None of this is even factoring the forgotten cost of crime on the society and victims because everyone is so focused on a zero-sum game of compassion for the criminal. Jeffrey L. Sedgwick, former director of the Bureau of Justice Statistics, wrote in the Washington Post in 2008 that “the most conservative estimate for the cost of violent and property crimes in the United States is $17 billion a year — and that’s just direct, immediate cost.” The intangible costs are possibly over $1 trillion, according to the Government Accountability Office.

Just how likely is it that these people will commit more crime?

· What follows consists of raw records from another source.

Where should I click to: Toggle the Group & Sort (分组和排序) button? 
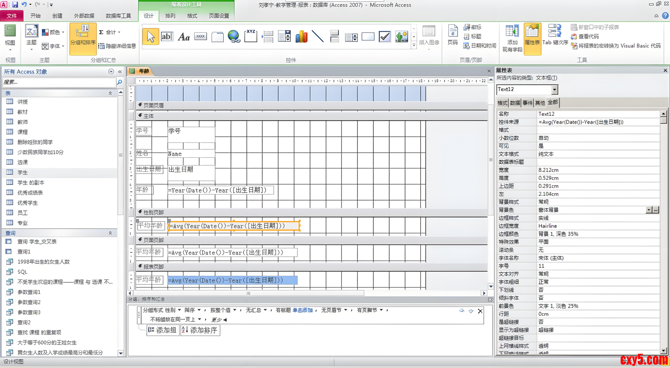pyautogui.click(x=83, y=39)
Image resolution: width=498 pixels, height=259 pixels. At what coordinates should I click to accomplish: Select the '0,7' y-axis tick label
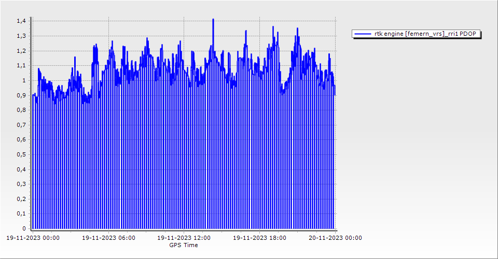click(x=21, y=125)
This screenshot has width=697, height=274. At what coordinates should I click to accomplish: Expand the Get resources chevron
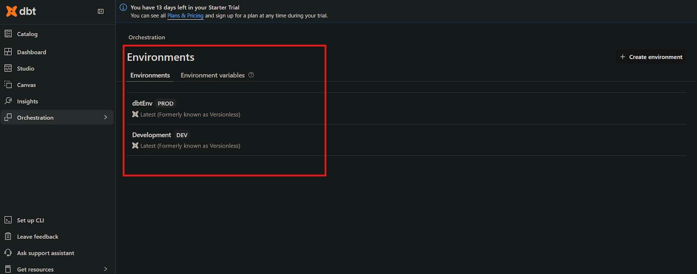click(105, 269)
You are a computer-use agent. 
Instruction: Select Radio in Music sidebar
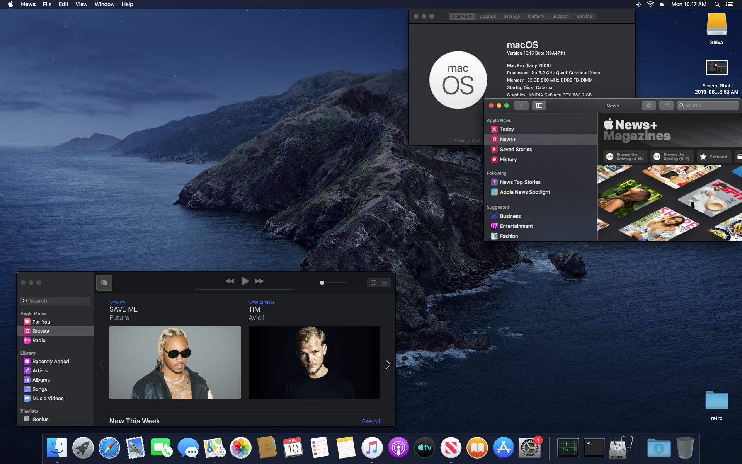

According to the Bureau of Justice Statistics, states that have experimented with similar “recidivism reduction” programs fostering early release showed results of 68 percent of released state prisoners being re-arrested within three years, 79 percent within six years, and 83 percent within nine years. Most importantly, 77 percent of released drug offenders were arrested for a non-drug crime within nine years, and more than a third, 34 percent, were arrested for a violent crime. Thus, since this bill releases tens of thousands of violent and dangerous criminals and they recidivate at appallingly high rates under similar state jailbreak programs, why would any sane person with a modicum of regard for public safety rely on undefined programs to change this trajectory?

This bill merely takes the most violent population and forces the DOJ to enter into partnership with the very “nonprofits” and “institutions of higher education” that are already poisoning the minds of prisoners and teaching them that society failed them. Prisoners simply have to participate in some unspecified “productive activities” with no degree of accountability beyond the programs they are already enrolled in.

As the letter from law enforcement groups to the Senate observes, “Since the bill does not require BOP inmates to change anything about their current behavior or program participation to receive time credits, it will incentivize and result in offenders actually spending less time in recidivism reduction programming, and will let the worst drug traffickers out of prison even earlier. This will make our streets and neighborhoods more dangerous, because it will allow early release without improving offender rehabilitation.”

More crime, more gangs, more drug traffickers, more strained federal and state law enforcement, and we are all left with the tab for the welfare and increased crime. Indeed, there is nothing new, innovative, or reform-minded about this bill or this movement. It is the warmed-up leftovers of the McGovern/Dukakis philosophy that was soundly repudiated by Ronald Reagan. Now is not the time to regress.